Пить отец Виталий начинал неизменно вечером, полагая сгущающиеся сумерки необходимым антуражем предстоящего веселья. Пропустив первую дозу, становился мил и благодушен, но это преображение нимало не обматывало бдительную Глафиру Осиповну. О, Бабуля знала по многолетнему опыту, каким станет он после и вскорости. Знал и сам настоятель и, видимо, поэтому, удваивал предупредительность и такт. Он вился вокруг Бабули, сыпал прибаутками и прочими знаками внимания. Похохатывая, находил важнейшие вопросы церковного быта, навроде необходимейших спевок местной капеллы, углублялся в детали, спрашивал мнения Бабули, как связующего звена меж ним и остальным приходом. Иногда Бабуля поддавалась. Она вдавалась в подробности, кротко ведя беседу с повеселевшим пастырем. Нечасто радовал он её душевным общением. А перед впадением в очередной запой и вовсе ходил тучей, придирался по мелочем и капризничал всячески. Тогда Бабуля, орудуя у плиты, и по уходу из трапезной отца Виталия, шептала Аркаше, ежели тот оказывался рядом (а он частенько и подолгу застревал у круглого гостеприимного стола, благо тот обычно был уставлен снедью): "Пить хочет, фашист, вот и расходился". Вечером фашист теплел, собственно же фашиствовать начинал после полуночных петухов. Лишь к рассвету иссякали силы расходившегося настоятеля, проведшего всю ночь в разгульном бдении.

А так бывало постоянно, ибо он полагал, и весьма обоснованно, что греху подобно было бы тратить долгожданное время хмельного чада на тривиальный сон. Банально спать, когда кровь, гонимая святозарным питием, стучит в висках и просит, заклинает о действе? Дилетански продуть драгоценные минуты желанного угара на такую обыденщину, как мягкая перина? О нет, не такой он пентюх! Гайда, православные! И начинался круговорот отца Виталия в церковной ограде. Главный же пункт в ночном странствии был определен давно, раз и навсегда: уютная комнатка Глафиры Осиповны с двумя ложами по бокам, деревянным аналоем посредине и длинным сундуком у задней стены.

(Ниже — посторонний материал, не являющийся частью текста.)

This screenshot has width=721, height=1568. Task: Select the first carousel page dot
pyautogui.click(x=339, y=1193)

Масса удобств ожидала там отца Виталия, заклавшего за воротничок. Настоятельские покои позади Божьего храма встречали немотой трех палат. И невмоготу было пастырю взирать на огромный, маслом писанный Нерукотворный Образ, с укором в добрых глазах взиравший со стены во второй, самой просторной комнате, служившей и личным его кабинетом. Не спасал от одиночества и радиоприемник в третьей, самой дальней и малой келье-спаленке, и материализованным упреком мерещился его воздетый к небесам перст-антенна. Ну не за составлением же очередной вескресной проповеди коротать блаженную ночь со столь сладостным началом!

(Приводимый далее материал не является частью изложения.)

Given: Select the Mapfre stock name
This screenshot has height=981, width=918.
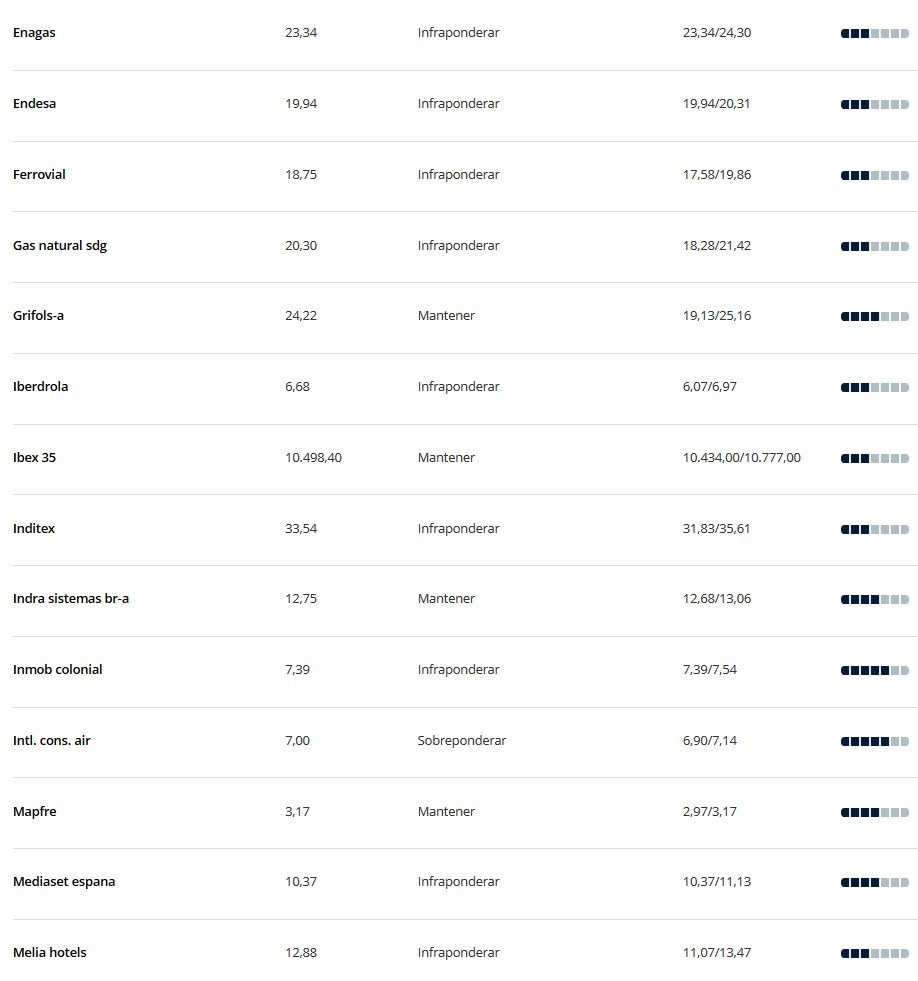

Прочь, прочь из молчаливого узилища - туда, к любимым, единственно близким и единственно оказавшимся на сей момент рядом людям. Вспомнить канувшее в Лету, но памятное, с многолетней сотрудницей и компаньоном-Бабулей, наставить жизненному укладу лодыря Аркашку, да хоть дворовому псу свиснуть, пусть хвостом помашет. Да и иное манило отца Виталия за дверь. Там, в Бабулиной комнатке стояло заветное сооружение из дерева, что хранило в своих недрах вожделенные бутыли. Текли неостановимо секунды, таял кайф от первой дозы - втихаря вынесенной из алтаря неполной бутылки кагора, вслушивался отец Виталий в растущие аккорды жажды в сердце своем. Тогда-то и спешил он в Бабулино скромное обиталище, гонимый бесёнком гортанобесия...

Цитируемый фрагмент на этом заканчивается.